- **EXERCISE DIRECTIONS**
Provide again, from the entries below, every line from the one containing "ORGONE (971, 2262)" through the one containing "Concerts (59, 458)", exactly as written, and no other line.

- **DATA IN THIS EXERCISE**
- - -
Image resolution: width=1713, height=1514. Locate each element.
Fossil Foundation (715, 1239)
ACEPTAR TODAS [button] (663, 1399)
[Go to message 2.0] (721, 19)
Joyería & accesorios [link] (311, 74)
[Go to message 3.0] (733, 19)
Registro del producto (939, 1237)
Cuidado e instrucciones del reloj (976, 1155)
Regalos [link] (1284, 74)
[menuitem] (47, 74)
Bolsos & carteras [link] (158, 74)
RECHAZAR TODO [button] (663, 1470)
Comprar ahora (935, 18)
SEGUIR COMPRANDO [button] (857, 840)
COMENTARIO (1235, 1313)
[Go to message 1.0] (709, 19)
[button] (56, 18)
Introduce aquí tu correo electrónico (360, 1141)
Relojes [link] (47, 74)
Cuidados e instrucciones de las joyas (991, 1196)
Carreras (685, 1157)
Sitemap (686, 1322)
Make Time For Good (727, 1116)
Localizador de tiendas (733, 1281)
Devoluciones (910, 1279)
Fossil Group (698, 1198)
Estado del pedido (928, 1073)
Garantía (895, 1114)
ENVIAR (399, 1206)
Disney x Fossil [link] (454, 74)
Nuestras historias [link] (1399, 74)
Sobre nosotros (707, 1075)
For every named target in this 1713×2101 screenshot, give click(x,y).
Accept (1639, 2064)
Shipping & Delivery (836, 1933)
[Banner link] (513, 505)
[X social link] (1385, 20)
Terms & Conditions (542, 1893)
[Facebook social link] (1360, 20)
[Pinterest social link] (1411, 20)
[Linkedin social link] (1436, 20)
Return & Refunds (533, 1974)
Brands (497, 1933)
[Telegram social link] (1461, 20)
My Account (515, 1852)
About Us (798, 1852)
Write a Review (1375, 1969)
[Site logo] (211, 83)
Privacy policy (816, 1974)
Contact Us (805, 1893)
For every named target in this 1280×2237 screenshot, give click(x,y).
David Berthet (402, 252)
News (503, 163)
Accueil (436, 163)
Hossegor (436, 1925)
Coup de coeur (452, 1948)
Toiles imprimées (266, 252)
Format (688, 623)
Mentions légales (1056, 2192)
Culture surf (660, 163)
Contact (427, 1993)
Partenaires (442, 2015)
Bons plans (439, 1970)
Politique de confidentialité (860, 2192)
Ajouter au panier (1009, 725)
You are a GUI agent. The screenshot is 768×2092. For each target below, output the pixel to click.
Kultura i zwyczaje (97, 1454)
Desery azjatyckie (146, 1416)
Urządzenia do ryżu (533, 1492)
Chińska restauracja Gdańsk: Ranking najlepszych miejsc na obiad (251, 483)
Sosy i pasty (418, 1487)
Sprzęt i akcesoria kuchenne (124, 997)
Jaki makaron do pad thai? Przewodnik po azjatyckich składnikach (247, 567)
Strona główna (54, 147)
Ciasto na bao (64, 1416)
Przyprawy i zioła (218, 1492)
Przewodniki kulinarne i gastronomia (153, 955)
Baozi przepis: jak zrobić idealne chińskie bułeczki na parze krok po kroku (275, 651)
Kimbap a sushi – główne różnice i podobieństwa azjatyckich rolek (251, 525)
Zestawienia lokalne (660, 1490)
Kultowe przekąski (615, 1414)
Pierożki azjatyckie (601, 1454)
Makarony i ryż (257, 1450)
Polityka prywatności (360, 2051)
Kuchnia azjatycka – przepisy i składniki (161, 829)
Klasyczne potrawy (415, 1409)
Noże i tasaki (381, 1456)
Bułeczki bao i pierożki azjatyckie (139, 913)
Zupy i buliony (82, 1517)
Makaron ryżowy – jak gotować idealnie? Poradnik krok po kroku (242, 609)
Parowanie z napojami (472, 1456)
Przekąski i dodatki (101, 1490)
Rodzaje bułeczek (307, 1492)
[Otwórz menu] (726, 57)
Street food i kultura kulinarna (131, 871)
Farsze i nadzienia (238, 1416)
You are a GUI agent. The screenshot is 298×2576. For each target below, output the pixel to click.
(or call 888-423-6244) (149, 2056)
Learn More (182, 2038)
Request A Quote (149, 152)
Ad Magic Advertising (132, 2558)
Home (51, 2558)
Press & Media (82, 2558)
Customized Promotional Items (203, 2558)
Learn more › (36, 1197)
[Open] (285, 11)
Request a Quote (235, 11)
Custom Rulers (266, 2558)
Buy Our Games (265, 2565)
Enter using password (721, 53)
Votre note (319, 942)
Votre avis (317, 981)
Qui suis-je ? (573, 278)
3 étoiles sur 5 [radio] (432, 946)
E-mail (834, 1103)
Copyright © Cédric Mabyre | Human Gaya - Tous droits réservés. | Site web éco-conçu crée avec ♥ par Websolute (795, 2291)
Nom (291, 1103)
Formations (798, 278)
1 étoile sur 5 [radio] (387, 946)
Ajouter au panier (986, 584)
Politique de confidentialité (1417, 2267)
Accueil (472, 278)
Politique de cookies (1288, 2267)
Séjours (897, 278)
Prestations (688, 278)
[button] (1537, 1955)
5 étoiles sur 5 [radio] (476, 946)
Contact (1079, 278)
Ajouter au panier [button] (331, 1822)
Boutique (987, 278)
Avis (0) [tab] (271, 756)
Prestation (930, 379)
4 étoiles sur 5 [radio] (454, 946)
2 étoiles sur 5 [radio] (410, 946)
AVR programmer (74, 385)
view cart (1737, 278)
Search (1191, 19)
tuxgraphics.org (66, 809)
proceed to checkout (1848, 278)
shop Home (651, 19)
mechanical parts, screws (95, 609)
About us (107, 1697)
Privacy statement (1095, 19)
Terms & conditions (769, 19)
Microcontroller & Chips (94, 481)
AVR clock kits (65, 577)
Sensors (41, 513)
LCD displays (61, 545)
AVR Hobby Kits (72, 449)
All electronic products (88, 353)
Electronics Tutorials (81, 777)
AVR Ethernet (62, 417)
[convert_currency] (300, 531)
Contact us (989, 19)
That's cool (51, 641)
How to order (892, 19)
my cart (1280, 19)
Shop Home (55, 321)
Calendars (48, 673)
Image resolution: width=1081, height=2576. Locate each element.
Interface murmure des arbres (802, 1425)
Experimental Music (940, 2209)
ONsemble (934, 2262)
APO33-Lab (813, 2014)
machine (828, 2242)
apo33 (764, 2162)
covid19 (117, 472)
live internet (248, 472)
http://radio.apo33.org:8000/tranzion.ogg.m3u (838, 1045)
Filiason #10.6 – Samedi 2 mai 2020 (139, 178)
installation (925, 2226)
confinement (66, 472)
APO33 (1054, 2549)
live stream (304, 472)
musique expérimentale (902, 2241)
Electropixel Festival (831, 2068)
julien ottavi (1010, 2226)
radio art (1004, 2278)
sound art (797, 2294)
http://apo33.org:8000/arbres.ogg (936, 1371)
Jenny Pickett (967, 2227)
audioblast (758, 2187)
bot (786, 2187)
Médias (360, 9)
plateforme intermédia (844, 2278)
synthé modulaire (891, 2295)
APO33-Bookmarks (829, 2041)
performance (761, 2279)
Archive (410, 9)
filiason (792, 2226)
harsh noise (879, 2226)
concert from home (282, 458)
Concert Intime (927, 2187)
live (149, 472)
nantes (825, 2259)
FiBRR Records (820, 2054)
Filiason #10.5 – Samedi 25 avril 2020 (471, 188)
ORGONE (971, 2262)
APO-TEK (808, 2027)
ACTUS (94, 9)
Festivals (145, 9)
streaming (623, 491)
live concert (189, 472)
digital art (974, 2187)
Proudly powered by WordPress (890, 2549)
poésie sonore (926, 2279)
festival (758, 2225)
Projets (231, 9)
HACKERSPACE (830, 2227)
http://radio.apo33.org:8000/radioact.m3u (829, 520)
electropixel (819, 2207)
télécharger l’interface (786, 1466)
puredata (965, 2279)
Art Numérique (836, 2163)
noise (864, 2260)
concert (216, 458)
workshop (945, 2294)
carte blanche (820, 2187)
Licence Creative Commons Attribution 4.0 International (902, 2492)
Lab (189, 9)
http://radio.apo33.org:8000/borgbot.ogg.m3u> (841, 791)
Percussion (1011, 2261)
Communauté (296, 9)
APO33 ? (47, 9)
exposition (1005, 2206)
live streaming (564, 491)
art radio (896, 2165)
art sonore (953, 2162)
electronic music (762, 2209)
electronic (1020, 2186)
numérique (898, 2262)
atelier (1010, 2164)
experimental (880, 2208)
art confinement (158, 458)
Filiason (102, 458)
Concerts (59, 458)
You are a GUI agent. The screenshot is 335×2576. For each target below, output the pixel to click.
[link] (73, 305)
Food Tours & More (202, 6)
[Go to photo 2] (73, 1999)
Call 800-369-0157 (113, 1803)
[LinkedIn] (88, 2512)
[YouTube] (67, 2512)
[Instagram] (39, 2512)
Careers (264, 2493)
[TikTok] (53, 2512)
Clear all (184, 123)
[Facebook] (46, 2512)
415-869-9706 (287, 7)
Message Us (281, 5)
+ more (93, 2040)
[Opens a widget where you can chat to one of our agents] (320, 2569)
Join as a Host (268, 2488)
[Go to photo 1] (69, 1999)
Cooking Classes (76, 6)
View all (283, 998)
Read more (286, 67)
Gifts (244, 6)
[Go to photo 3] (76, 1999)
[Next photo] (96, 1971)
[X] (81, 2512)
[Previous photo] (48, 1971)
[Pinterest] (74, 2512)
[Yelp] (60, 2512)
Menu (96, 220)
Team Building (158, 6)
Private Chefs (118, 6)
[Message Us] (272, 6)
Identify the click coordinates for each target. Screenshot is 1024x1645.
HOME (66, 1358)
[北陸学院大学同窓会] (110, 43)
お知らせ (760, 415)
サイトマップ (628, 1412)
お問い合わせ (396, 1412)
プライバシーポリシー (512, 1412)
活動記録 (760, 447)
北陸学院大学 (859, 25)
- - -
- **REPLY TO THE TASK**
ORGONE (971, 2262)
APO-TEK (808, 2027)
ACTUS (94, 9)
Festivals (145, 9)
streaming (623, 491)
live concert (189, 472)
digital art (974, 2187)
Proudly powered by WordPress (890, 2549)
poésie sonore (926, 2279)
festival (758, 2225)
Projets (231, 9)
HACKERSPACE (830, 2227)
http://radio.apo33.org:8000/radioact.m3u (829, 520)
electropixel (819, 2207)
télécharger l’interface (786, 1466)
puredata (965, 2279)
Art Numérique (836, 2163)
noise (864, 2260)
concert (216, 458)
workshop (945, 2294)
carte blanche (820, 2187)
Licence Creative Commons Attribution 4.0 International (902, 2492)
Lab (189, 9)
http://radio.apo33.org:8000/borgbot.ogg.m3u> (841, 791)
Percussion (1011, 2261)
Communauté (296, 9)
APO33 ? (47, 9)
exposition (1005, 2206)
live streaming (564, 491)
art radio (896, 2165)
art sonore (953, 2162)
electronic music (762, 2209)
electronic (1020, 2186)
numérique (898, 2262)
atelier (1010, 2164)
experimental (880, 2208)
art confinement (158, 458)
Filiason (102, 458)
Concerts (59, 458)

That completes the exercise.